HUMZA Yousaf has appeared to endorse a de facto referendum strategy at the next General Election after previously saying he wasn’t as “wedded” to the idea as his predecessor.
During the SNP leadership campaign, Yousaf said he had some apprehensions about the strategy and pledged to listen to the membership.
“I have some concerns about using a Westminster General Election as a de facto referendum,” he said at the launch of his campaign in February.
“I’m not as wedded to it as the First Minister, that’s her preference.
“I’m not going to go in with a preference, I’m going to listen to what the membership has got to say.

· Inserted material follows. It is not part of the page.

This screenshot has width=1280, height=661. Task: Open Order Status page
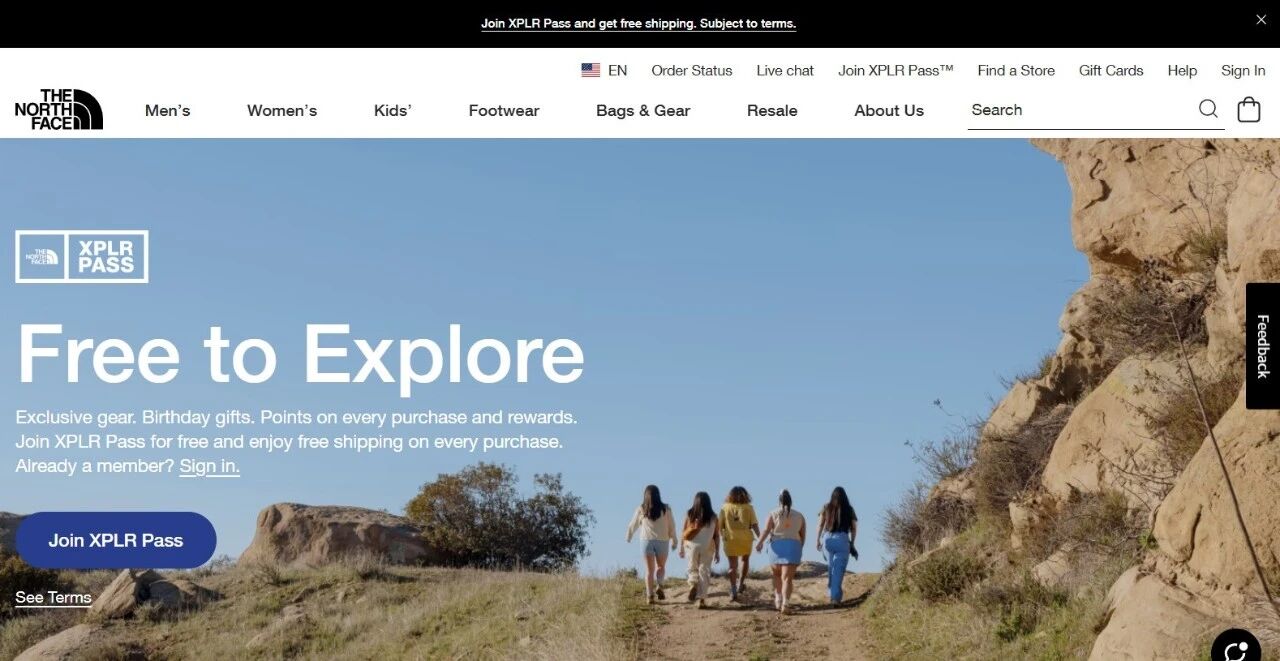pos(692,70)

“We need to roll up our sleeves on the why we need independence, and the how will become inevitable.”
However, in an e-mail to SNP members encouraging them to attend the party’s Independence Convention in Dundee on June 24, the First Minister appeared to have a more settled stance on the way forward for independence.

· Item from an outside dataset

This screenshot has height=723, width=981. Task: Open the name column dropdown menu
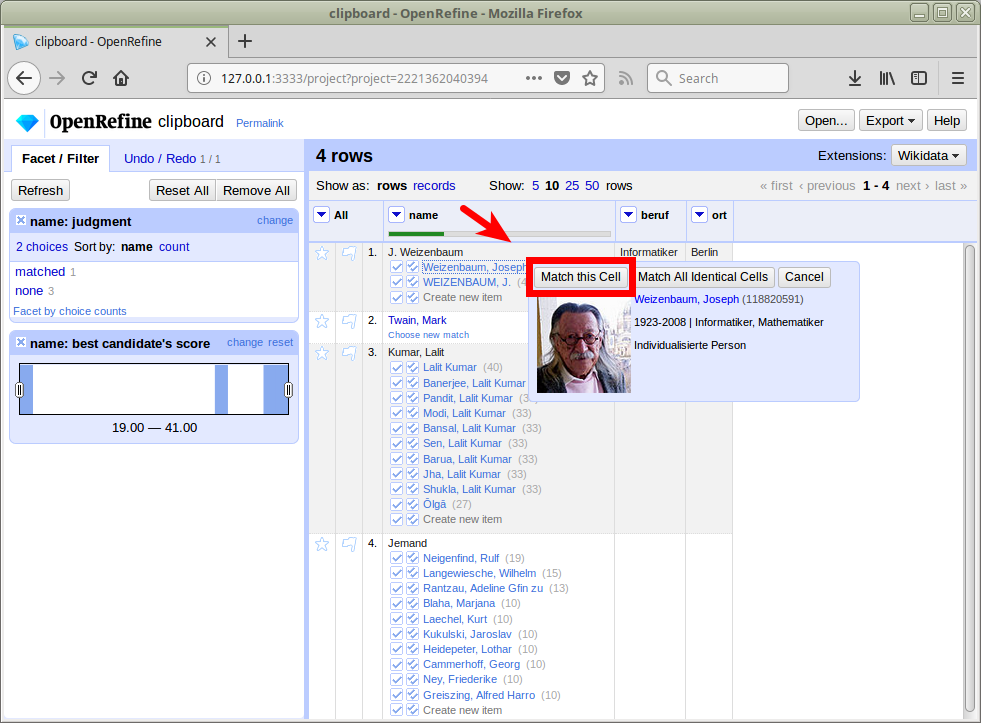396,215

“It is my view that we must contest the general election on independence,” he said. “It is simple: a vote for the SNP will be a vote for independence.
“We are the party of independence and we must use every opportunity to move our country closer to that goal — by demonstrating the strength of support that exists among people across Scotland.”
The Independence Convention has come in for some criticism from party members after the SNP revealed that it won’t “officially decide” an independence strategy at the event.
But the party’s depute leader, Keith Brown, said that a convention followed by a series of regional assemblies was the “right way to do it”.
The de facto referendum plan was floated by former first minister Nicola Sturgeon after the Supreme Court ruled in November last year that the Scottish Parliament does not have the power to legislate for its own independence referendum.